• [EXERCÍCIO PROPOSTO A] Reproduza fielmente a parte do trecho sobre a savanização da Amazônia que começa nas palavras "Nobre lembra que" e termina depois de "Argentina, segundo Nobre.".
• [EXERCÍCIO PROPOSTO B]
Responda às perguntas abaixo com base no trecho sobre a savanização da Amazônia.
(i) Em que ano, segundo a estimativa de Carlos Nobre, já haveria sinais claros de savanização?
(ii) Que índice total de desmatamento da Amazônia deflagraria o processo de savanização, de acordo com o estudo do Inpe?
(iii) Que regiões poderiam ter mudanças no clima com a transformação da Amazônia em savana?

═════ TRECHO FORNECIDO

O debate ambiental no país ainda está longe da efetividade que poderá salvar a Amazônia e, por tabela, ajudar a manter o aquecimento global sob controle. Mesmo assim, o manejo da floresta não escapa de perspectivas sombrias.
“Nós estimamos que, com o andar da carruagem do aquecimento e do desmatamento, já em 2050 nós teríamos os sinais claros de savanização (da Amazônia)”, disse o especialista em mudanças climáticas do Instituto Nacional de Pesquisas Espaciais (Inpe) Carlos Nobre.
“Em 2100, a grande região centro-leste (da Amazônia) já estaria savanizada”, acrescentou.
O pesquisador tem como base os dados preliminares de um estudo recém-concluído pelo Inpe, que aponta que, caso o índice total de desmatamento da Amazônia supere os 40 por cento, ou as temperaturas da região subam entre 3,5 e 4 graus Celsius, seria deflagrado um processo de savanização da floresta.
Nobre lembra que os incêndios florestais também colaboram para a savanização.
Uma transformação da Amazônia em savana traria como conseqüência, além da perda de biodiversidade, a possibilidade de mudanças no clima de outras regiões, especialmente o sul do Brasil e o norte da Argentina, segundo Nobre.

══════════
═════ LINHAS DE DADOS

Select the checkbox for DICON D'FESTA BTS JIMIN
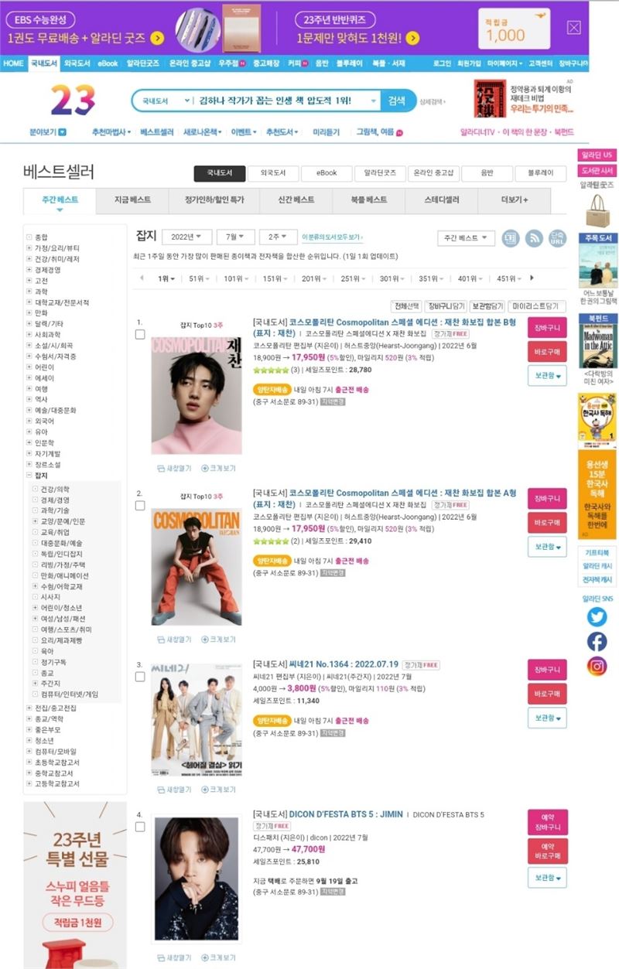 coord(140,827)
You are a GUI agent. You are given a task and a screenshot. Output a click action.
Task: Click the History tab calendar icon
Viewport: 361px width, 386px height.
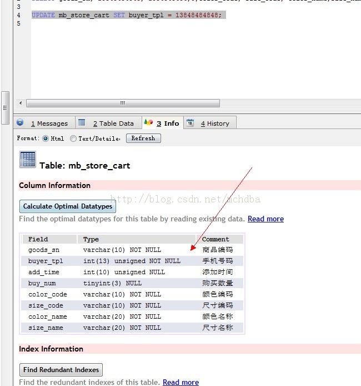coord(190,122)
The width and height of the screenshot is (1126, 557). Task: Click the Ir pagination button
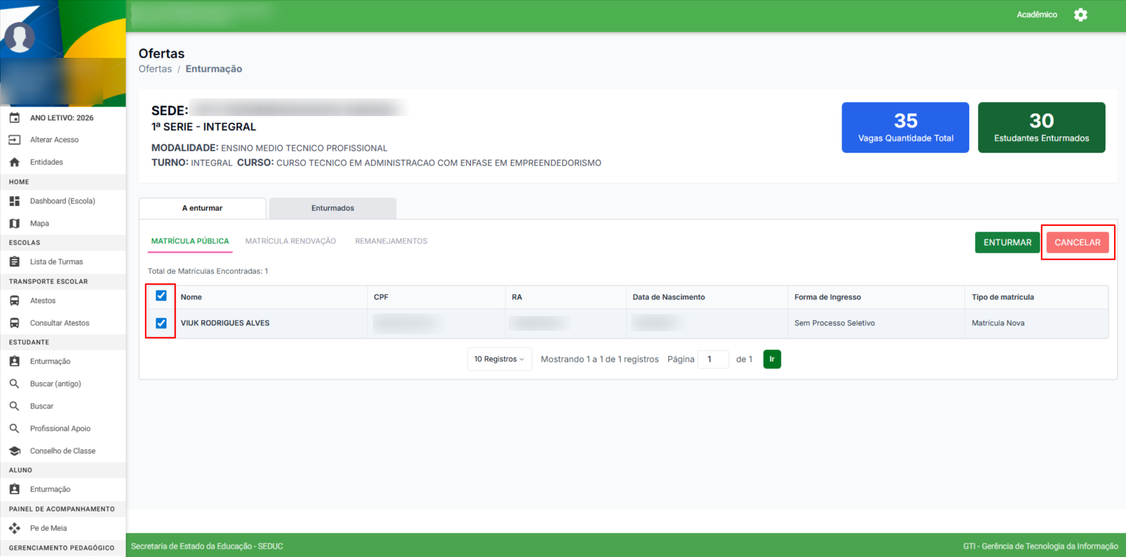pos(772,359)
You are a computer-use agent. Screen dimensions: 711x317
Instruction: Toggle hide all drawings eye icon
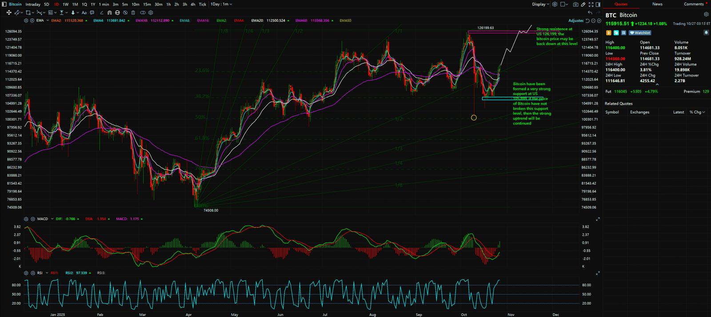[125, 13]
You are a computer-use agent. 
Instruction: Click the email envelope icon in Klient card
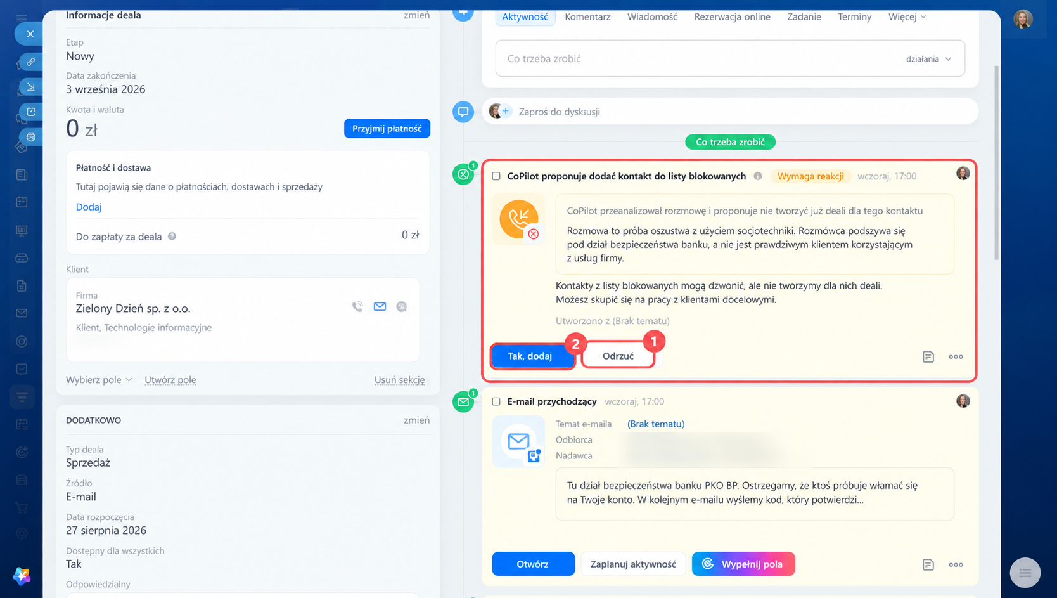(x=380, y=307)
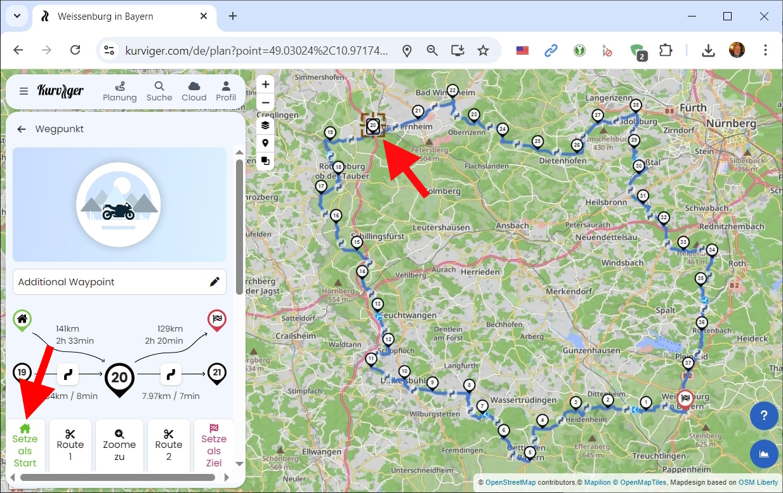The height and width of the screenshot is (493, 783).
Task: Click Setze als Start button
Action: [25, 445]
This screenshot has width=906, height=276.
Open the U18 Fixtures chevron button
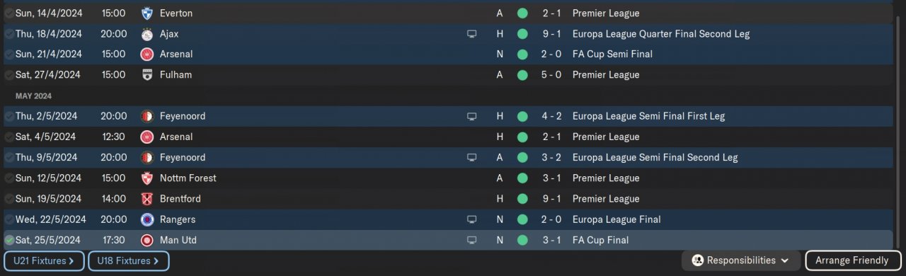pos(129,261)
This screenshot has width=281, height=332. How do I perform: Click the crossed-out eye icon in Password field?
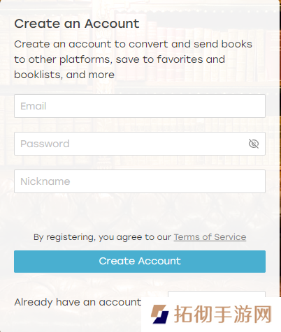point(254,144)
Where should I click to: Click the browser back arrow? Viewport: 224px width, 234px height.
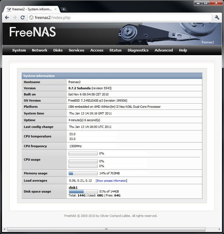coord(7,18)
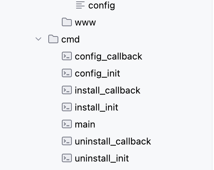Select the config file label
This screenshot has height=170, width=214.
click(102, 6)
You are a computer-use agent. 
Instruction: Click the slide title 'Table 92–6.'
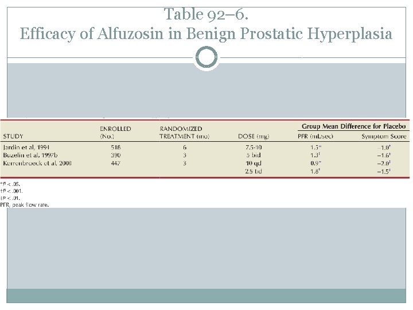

══════════
═════ LINHAS DE DADOS

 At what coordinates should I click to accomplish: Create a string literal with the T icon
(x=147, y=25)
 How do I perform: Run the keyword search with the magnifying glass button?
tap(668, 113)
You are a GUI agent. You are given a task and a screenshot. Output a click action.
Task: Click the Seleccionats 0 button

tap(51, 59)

══════════
═════ LINHAS DE DADOS

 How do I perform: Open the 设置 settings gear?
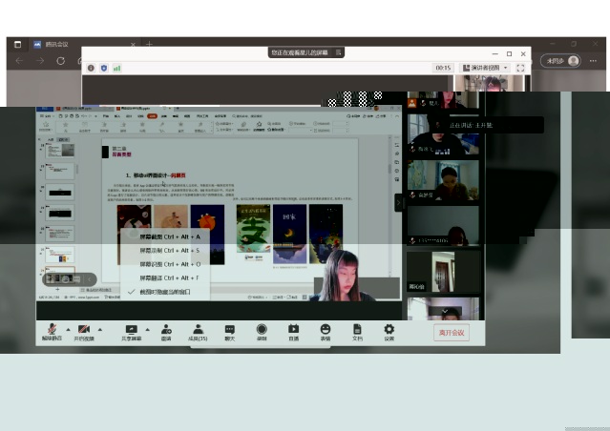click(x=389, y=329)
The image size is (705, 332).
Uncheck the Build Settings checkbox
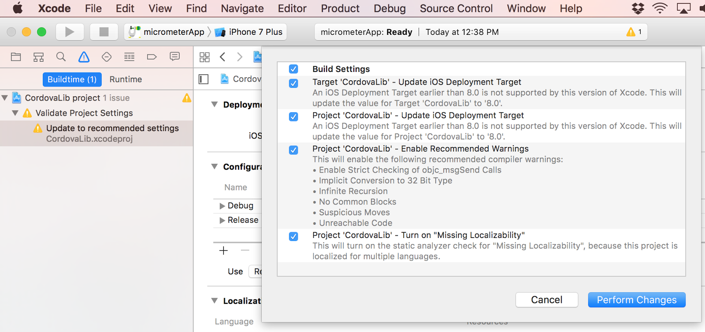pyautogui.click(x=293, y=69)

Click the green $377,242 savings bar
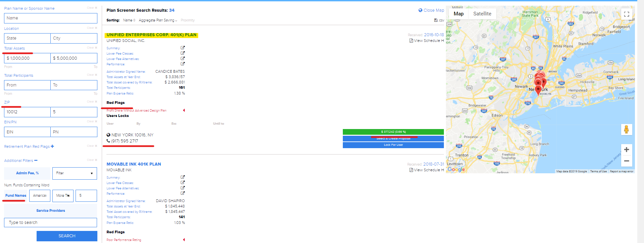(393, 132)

══════════

• [RESPOSTA COMPLETA A]
Nobre lembra que os incêndios florestais também colaboram para a savanização.
Uma transformação da Amazônia em savana traria como conseqüência, além da perda de biodiversidade, a possibilidade de mudanças no clima de outras regiões, especialmente o sul do Brasil e o norte da Argentina, segundo Nobre.

• [RESPOSTA COMPLETA B]
(i) Em 2050.
(ii) Um índice superior a 40 por cento.
(iii) O sul do Brasil e o norte da Argentina.